Whether Gordon’s position will influence Democratic presidential front-runner Hillary Clinton remains to be seen. But what to do about Syria and Assad is likely to be a major foreign-policy issue in the coming campaign.
Clinton is considered the most pro-intervention candidate in the race, calling for a no-fly zone in Syria and a stepped-up effort to build up the so-called moderate rebel forces. Democratic contender Bernie Sanders and the de facto Republican nominee, Donald Trump, have shown little interest in taking on Assad.
Clinton’s campaign, when asked for comment on her stance on Assad, pointed to a speech last December in which she advocated increasing support to the rebels, saying they can’t be expected to fight the Islamic State and al Qaida’s Nusra Front “without the credible prospect of a transition.” The campaign declined to comment further.
Others of Clinton’s advisers are more hawkish than Gordon. Tamara Cofman Wittes, who directed Middle East policy during Clinton’s tenure at the State Department and now advises her campaign, said openly abandoning the goal of Assad’s ouster would anger not only the beleaguered Syrian rebels but also powerful regional forces that back them, Saudi Arabia, Qatar and Turkey among them.
“As long as Assad is in place, there are groups on the ground that will keep fighting and there are actors in the region that will keep supporting them,” said Cofman Wittes, who is the director of the Center for Middle East Policy at the Brookings Institution.
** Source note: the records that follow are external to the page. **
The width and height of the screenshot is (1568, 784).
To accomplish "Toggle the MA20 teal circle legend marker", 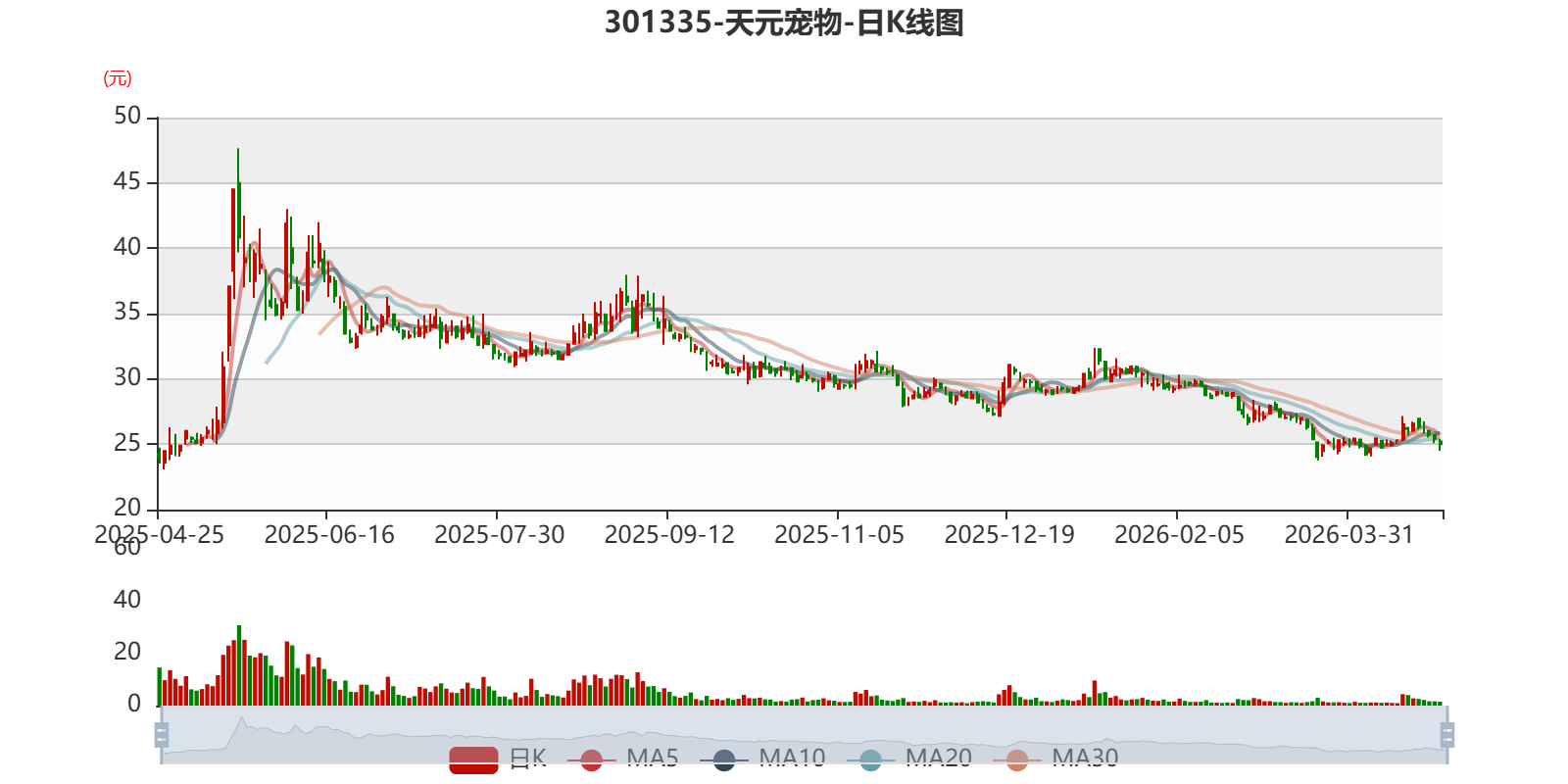I will tap(870, 760).
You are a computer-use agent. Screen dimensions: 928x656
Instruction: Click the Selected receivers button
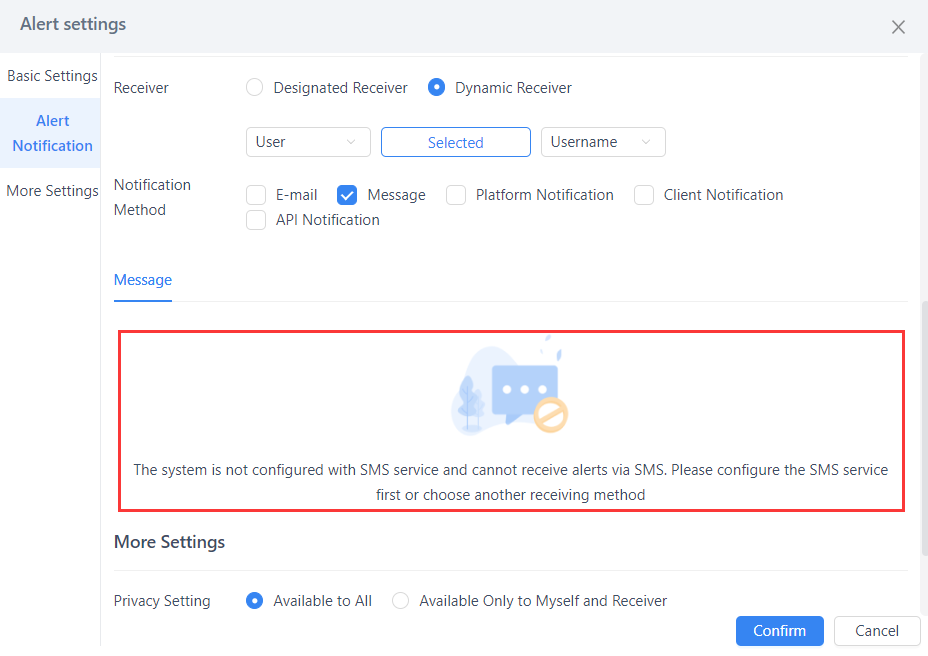pos(455,142)
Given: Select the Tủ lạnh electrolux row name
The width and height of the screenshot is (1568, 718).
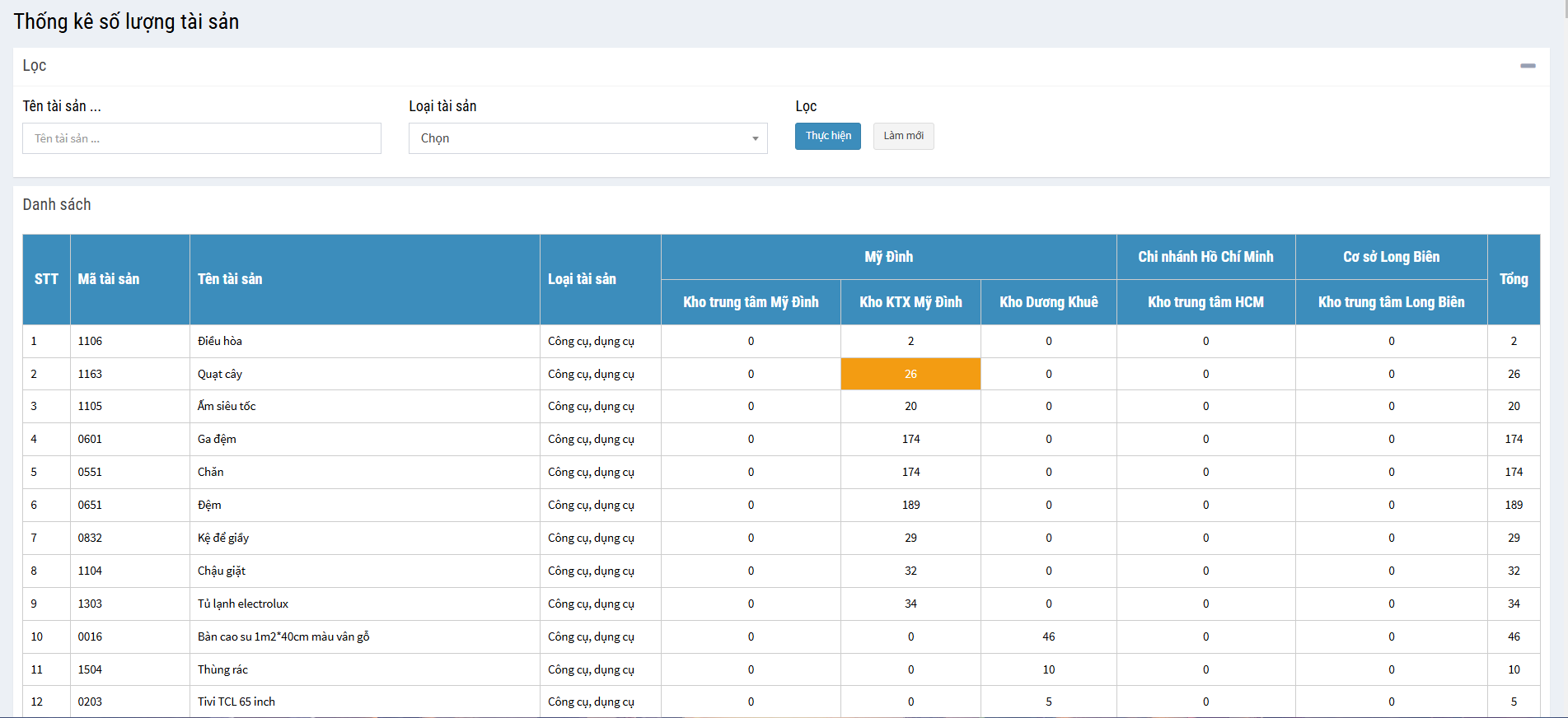Looking at the screenshot, I should click(243, 604).
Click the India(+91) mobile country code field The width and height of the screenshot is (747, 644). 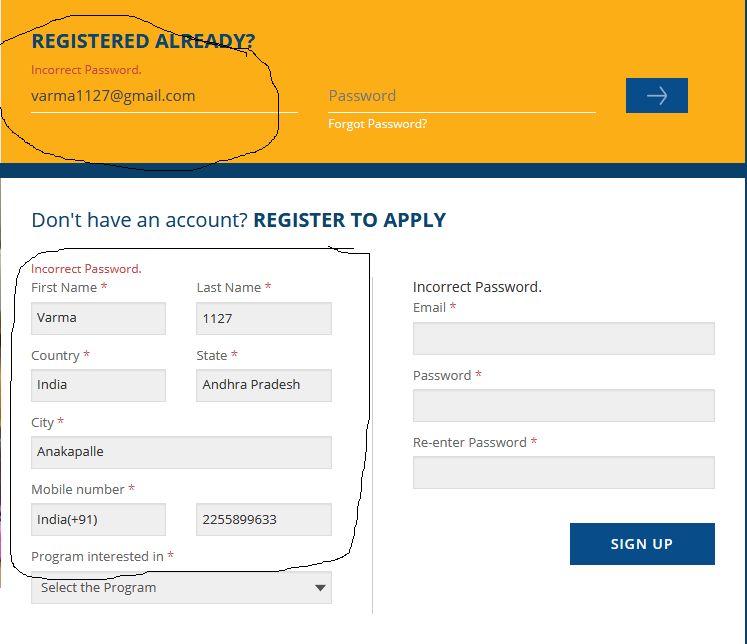tap(98, 520)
Both Gordon and Cofman Wittes stressed that they were speaking in a personal capacity and not in conjunction with the campaign.
But Gordon’s willingness to address the issue publicly was a sign that however the outcome of the November election affects U.S. policy toward Syria, a robust conversation is likely already underway about what has been a demand since President Barack Obama first uttered it in August 2011.
The Obama administration supports the Syrian opposition’s stance that Assad’s removal is the ultimate goal of negotiations with the regime and its main patrons, Iran and Russia. However, the rebels have insisted on his ouster as a precondition to real talks – a nonstarter for the regime side.
Opposition leaders have watched in dismay as the U.S. administration has inched away from that goal of regime change; U.S. officials worry that a power vacuum in Syria would be filled only by extremist factions such as the Islamic State or the Nusra Front. Talks have progressed in fits and starts because of this perennial sticking point. Secretary of State John Kerry repeatedly has said that the main U.S. interest in Syria now is defeating the Islamic State.
Gordon stressed that he thinks Assad is a war criminal who should be held accountable for atrocities in the brutal civil war that’s left more than a quarter-million people dead and displaced millions. But removing him, Gordon said, is a “means-and-ends struggle”: Unless the United States is willing to greatly increase the means, then it should shift the end goal.
“The United States is capable, militarily, of ousting the Assad regime, but the path to get there and the consequences of doing so need to be taken into account,” said Gordon, now a fellow at the Council on Foreign Relations. “And, therefore, if you are not prepared to do what I think is necessary to achieve that political objective, then you have to change that political objective.”
Gordon’s proposal, in brief, is to drop calls for Assad’s departure, work with the regime to widen a fragile truce and allow humanitarian aid to flow, and start moving toward a decentralized style of governance in recognition that several rebel-held patches of Syria are unlikely to be restored to regime control anytime soon, if ever.
“It’s not a question of the morality of Assad, but the practicality,” Gordon said. “I think it would make more sense to defer that hardest question of all, because we’re not going to agree on that with the regime, with the Russians or the Iranians. And to maintain that as a precondition for de-escalating the conflict, I think, is a recipe for continuing the conflict.”